Louisenweg 27 um 1920
© Stadtteilarchiv Hamm

Siegmund Steindler * 1889

Luisenweg 27 (Hamburg-Mitte, Hamm)

1943 Majdanek
ermordet
zuvor:
Flucht Frankreich
deportiert aus Drancy

Siegmund Steindler, geb. 3.8.1889, 1934 Flucht nach Böhmen, 1938 Flucht nach Frankreich, 1939 interniert Gurs, 1941 Zwangsarbeitslager Casseneuil/Garonne, Februar 1943 Sammellager Drancy, deportiert am 4.3.1943 nach Majdanek

Schule Pröbenweg/Parkplatzeinfahrt Luisenweg (ehedem Luisenweg 27)

Siegmund Steindlers Wurzeln lagen väterlicherseits in Böhmen, mütterlicherseits in Hamburg. Er war das zweitälteste von fünf Kindern, die zwischen 1888 und 1893 in Hamburg geboren wurden.

Sein Vater, Julius Steindler, war am 6.1.1862 in der Kleinstadt Münchengrätz, dem heutigen Mnichovo Hradiště, in Tschechien, geboren worden. Seinerzeit war der Ort österreichisch, 1866 wurde er preußisch. Julius’ zwölf Jahre jüngerer Bruder Jakob Steindler kam am 11.9.1874 in Komotau, einer aufstrebenden Stadt weiter westlich, zur Welt, wo der Vater Maximilian Steindler als Handelsmann tätig war. Über die Schwestern Auguste und Jenny ist wenig bekannt.

Julius Steindler zog Mitte der 1880er Jahre nach Hamburg, während seine Eltern, Maximilian Steindler und Henriette, geb. Fischl, bis zu ihrem Tod in Böhmen blieben. Der Vater starb 1902 in Karlsbad, während die Mutter weiter in Leitmeritz wohnte. Jacob Steindler folgte Julius nach Hamburg, wo er von 1895 an seinen ständigen Wohnsitz nahm.

Bevor sich Julius Steindler ständig in Altona/Ottensen niederließ, übte er als Kaufmann verschiedene Tätigkeiten aus. 1888 gründete er in der Holstentwiete 90/92 eine Fabrik für Dachpappen und chemisch-technische Produkte, die ein Familienunternehmen begründete. Sein Bruder Jacob absolvierte bei ihm seine kaufmännische Lehre.
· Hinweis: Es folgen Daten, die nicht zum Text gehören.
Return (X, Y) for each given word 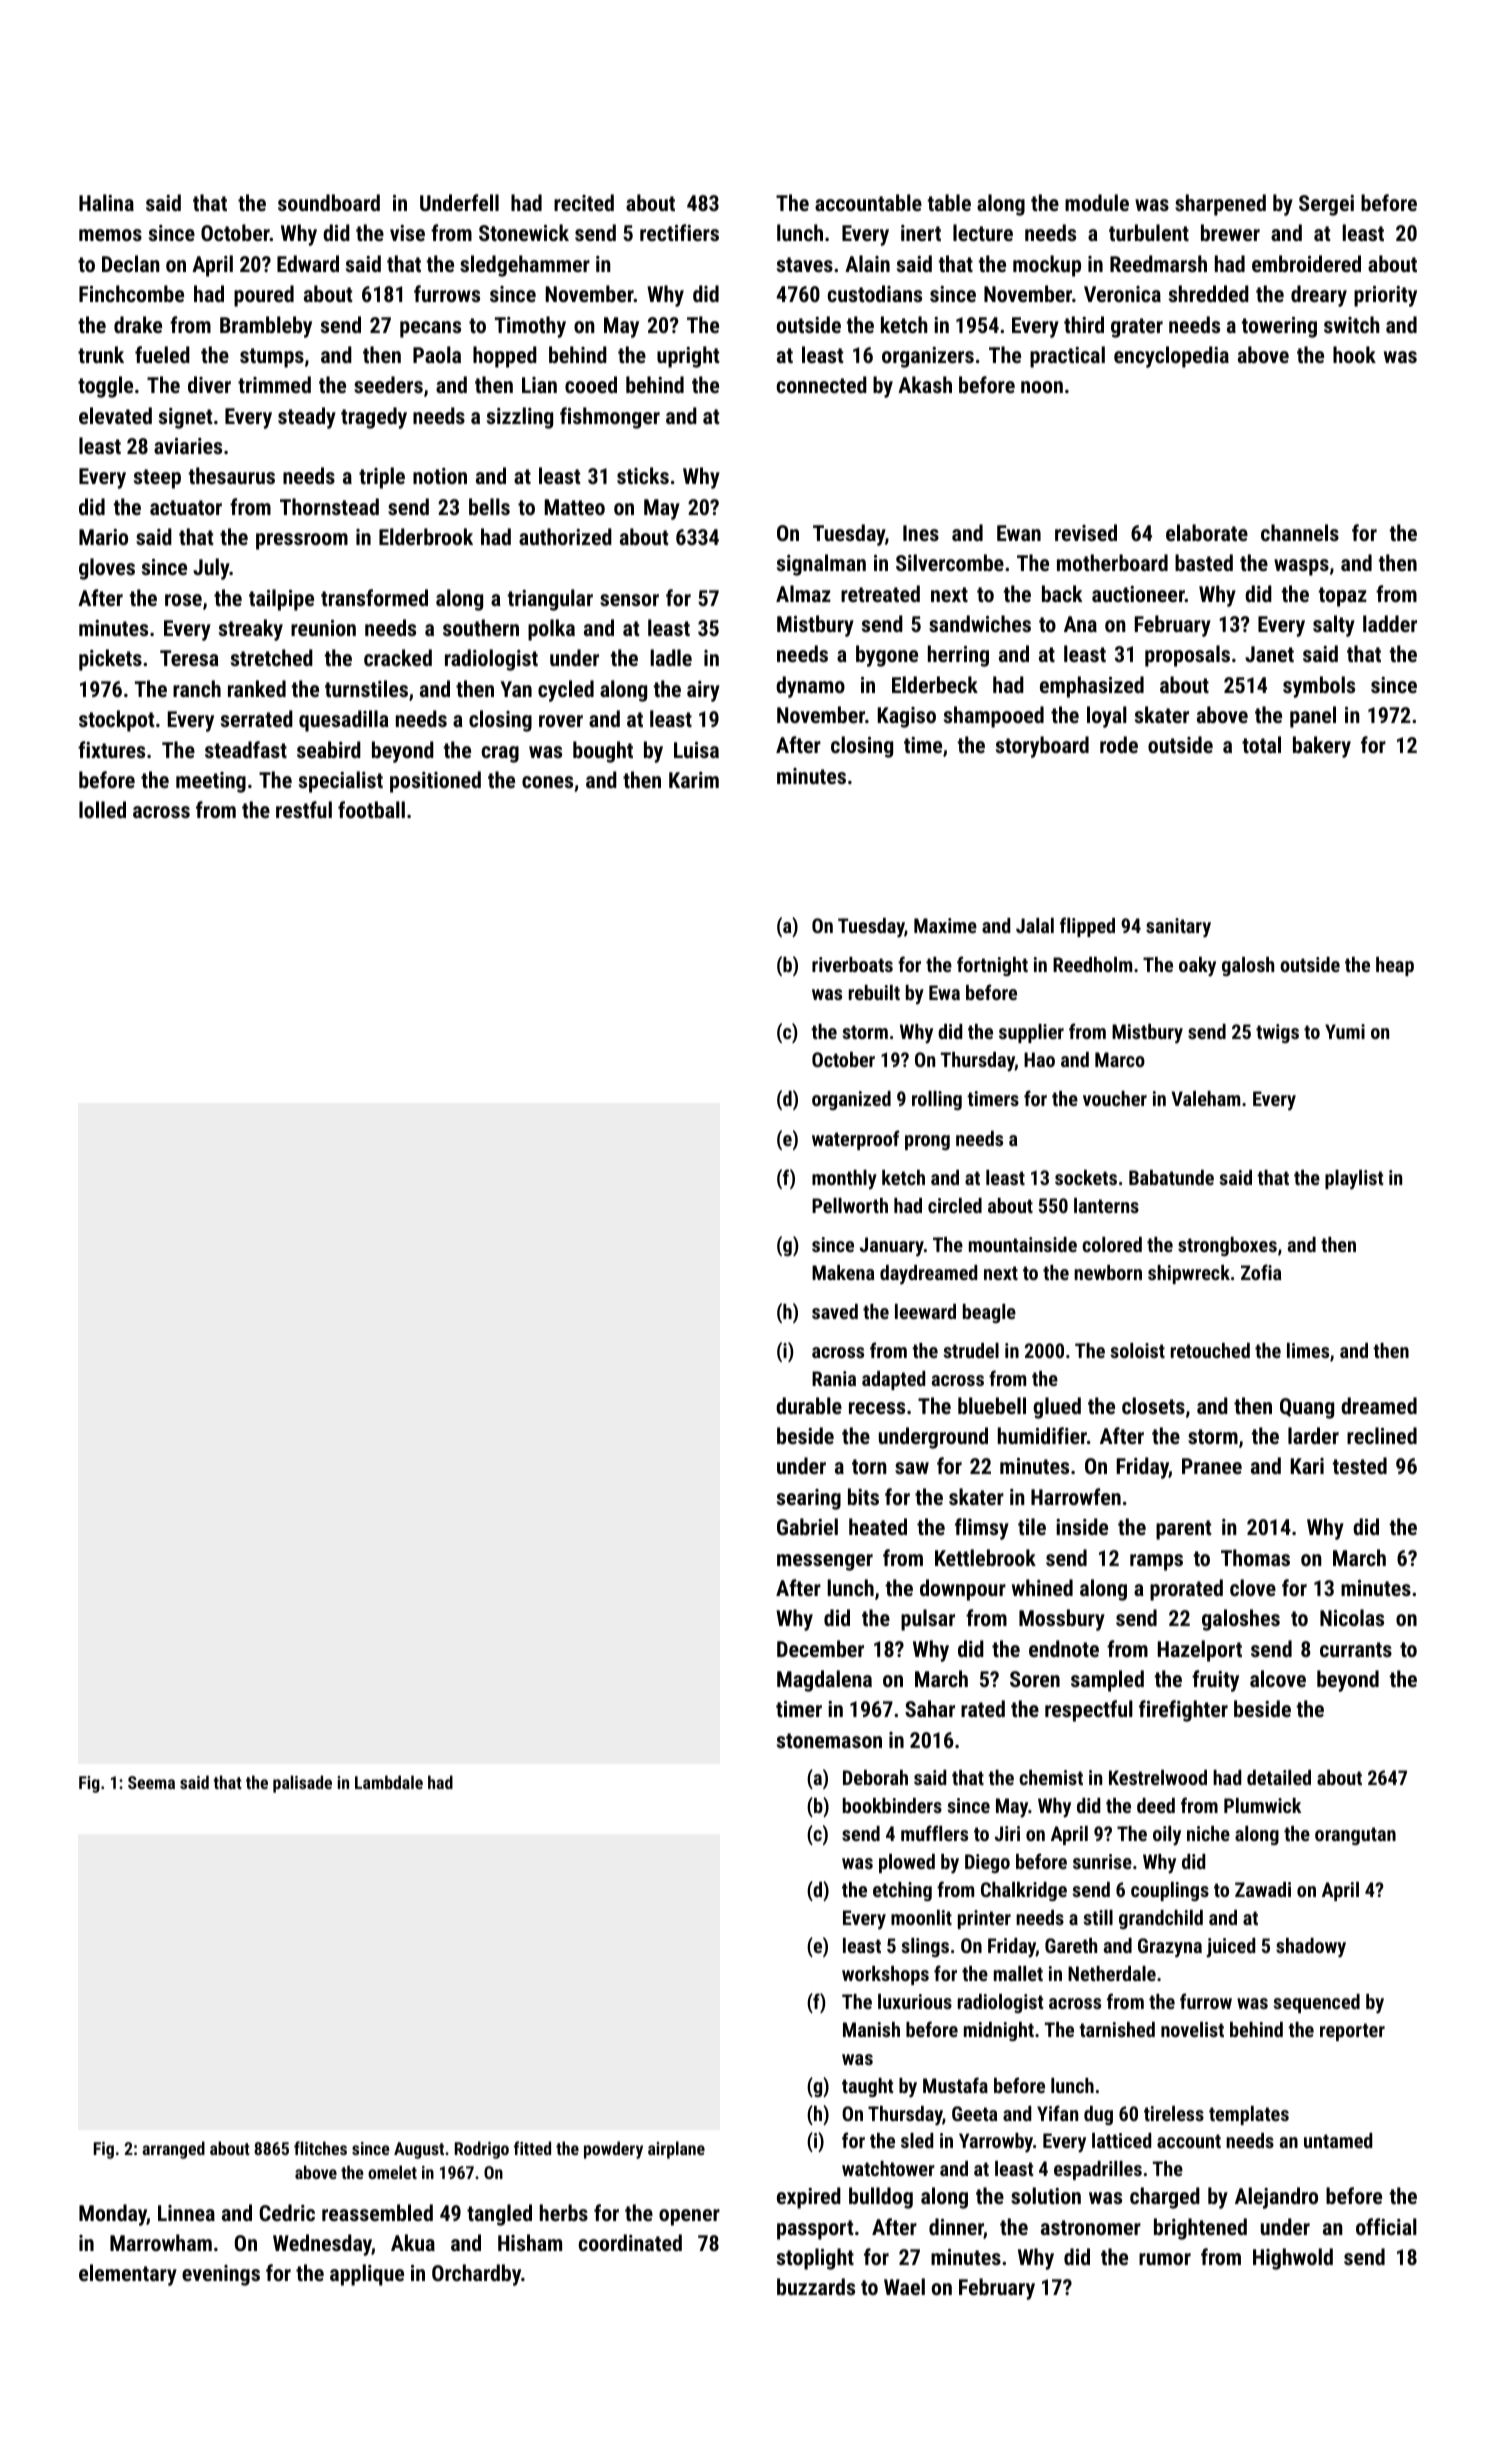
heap (1395, 966)
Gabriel (807, 1526)
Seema (151, 1782)
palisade (302, 1784)
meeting (211, 782)
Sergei (1326, 205)
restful (304, 809)
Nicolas (1352, 1617)
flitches (320, 2148)
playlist (1354, 1180)
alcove (1278, 1678)
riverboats (852, 964)
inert (921, 233)
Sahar (930, 1708)
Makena (843, 1272)
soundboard (329, 202)
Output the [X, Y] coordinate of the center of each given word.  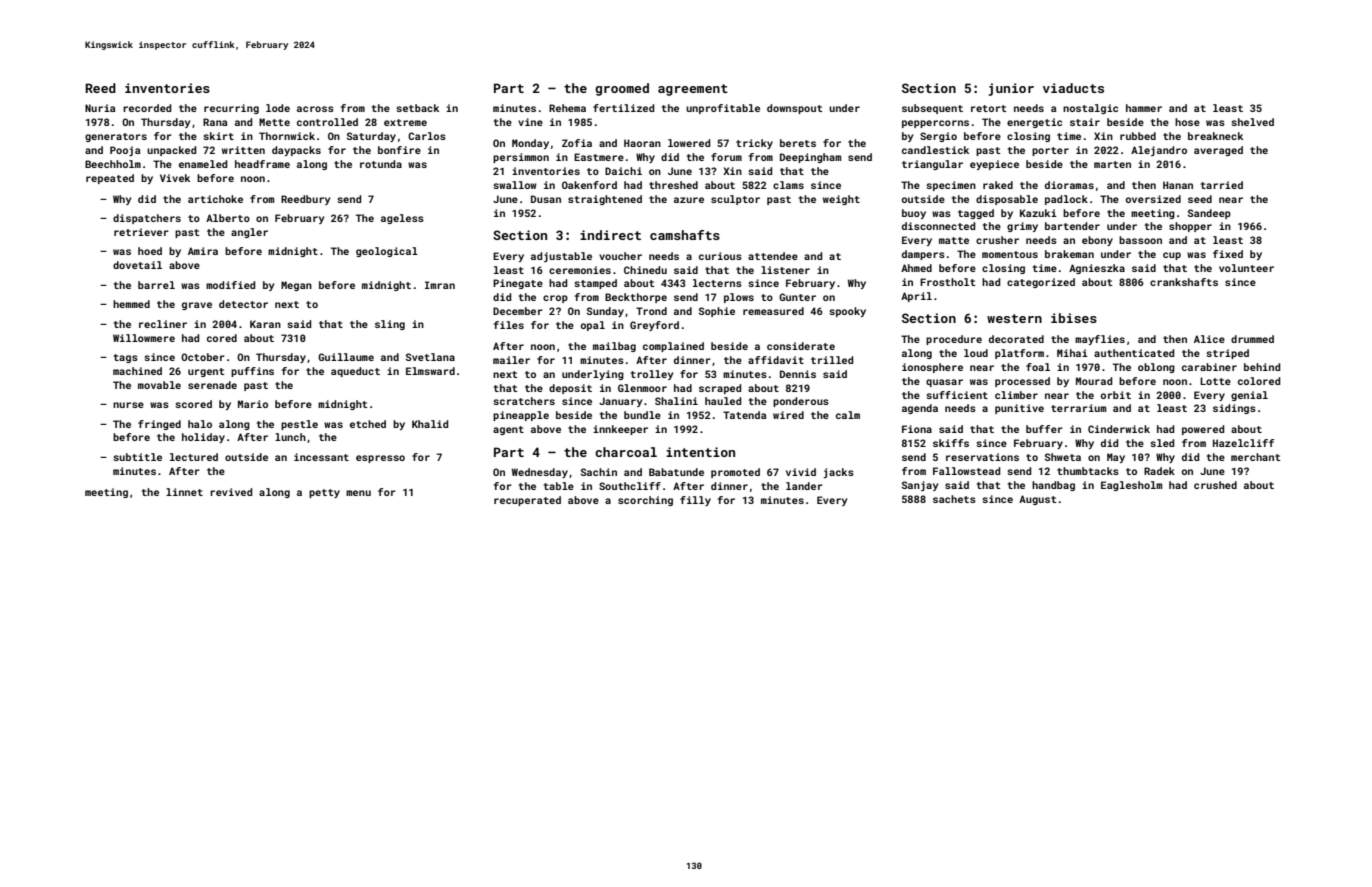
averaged [1218, 151]
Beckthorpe [636, 298]
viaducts [1073, 88]
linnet [184, 492]
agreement [693, 90]
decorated [1016, 339]
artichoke [215, 199]
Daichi [623, 171]
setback [417, 108]
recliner [163, 324]
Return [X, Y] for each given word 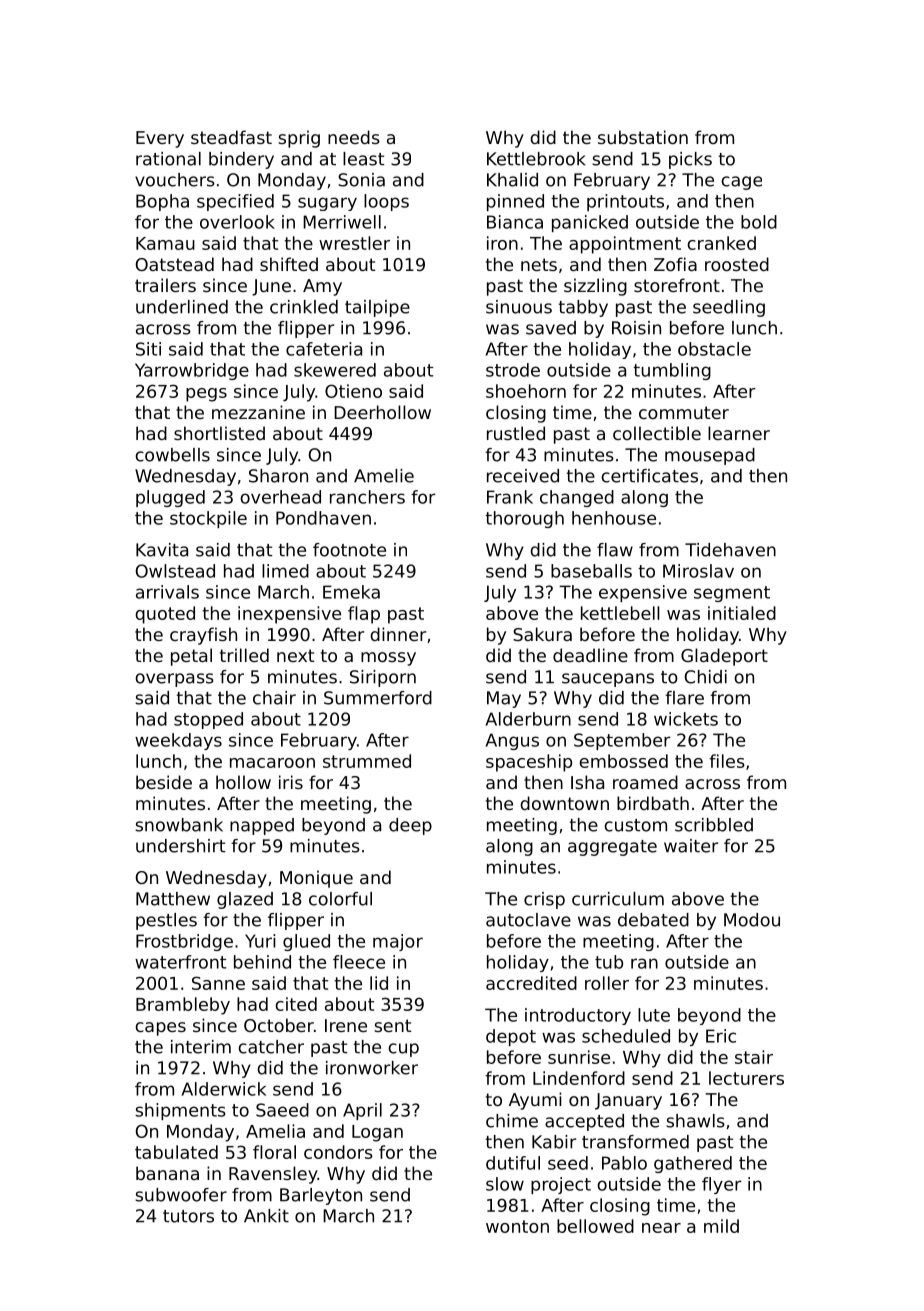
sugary [327, 204]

1887 heiratete Julius Steindler Rosa Horwitz, geb. 21.6.1865 in Hamburg, Tochter des Lotteriecollektors (Leiter einer Lotterieannahmestelle) Wulff Horwitz und seiner Ehefrau Bertha, geb. Bieber, aus Lübeck. Am 8.8.1888 wurde der erste Sohn, Maximilian, geboren. Ein Jahr später, am 3.8.1889, kam Siegmund zur Welt, dem am 21.11.1890 Hermann folgte. Die einzige Tochter, Susanna, wurde am 31.12.1891 geboren, nach ihr kam der Sohn Adolf Eduard, geb. 1.6.1893, zur Welt.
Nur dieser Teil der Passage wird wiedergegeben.